* **JOB**
Quote word for word the part of the social media passage that starts with the words containing "When we are" and ends with "why this was.".

* **PASSAGE SHOWN**
___

Thankful I was Hacked

Who have we become?

When we are so concerned about our next post that we don’t see a lamp post before tumbling (Tumblr) to the ground instantly (Instagram), while birds chirp (Twitter), our face (Facebook) covered in mud and tangled in vines (Vine, well not anymore RIP). We have lost grip, that phone is broken and flung out of our hands… and this feels scary (yet liberating) because now we see again. I understand the irony of writing about our overuse of social media and then posting this article online, but where would I reach you if you were firmly in the clutches of the obsession?  I speak from experience, I felt a great pressure to post and keep up with all things social that — in the end — feel lonely and isolating for so many. I wondered why this was.

___

* **DATASET SECTION**
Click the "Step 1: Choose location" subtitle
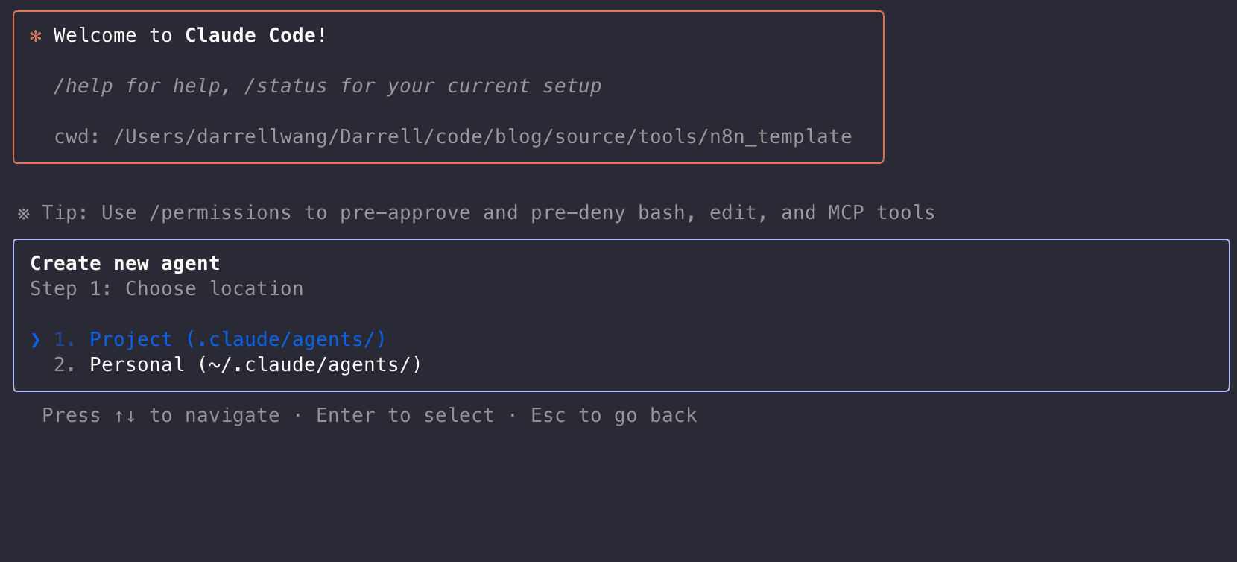(x=167, y=289)
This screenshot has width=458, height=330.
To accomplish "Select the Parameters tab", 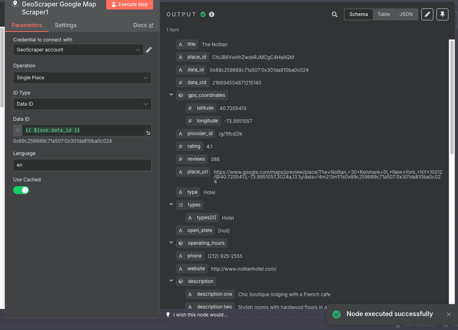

___

* **OUTPUT FOR THIS TASK**
When we are so concerned about our next post that we don’t see a lamp post before tumbling (Tumblr) to the ground instantly (Instagram), while birds chirp (Twitter), our face (Facebook) covered in mud and tangled in vines (Vine, well not anymore RIP). We have lost grip, that phone is broken and flung out of our hands… and this feels scary (yet liberating) because now we see again. I understand the irony of writing about our overuse of social media and then posting this article online, but where would I reach you if you were firmly in the clutches of the obsession?  I speak from experience, I felt a great pressure to post and keep up with all things social that — in the end — feel lonely and isolating for so many. I wondered why this was.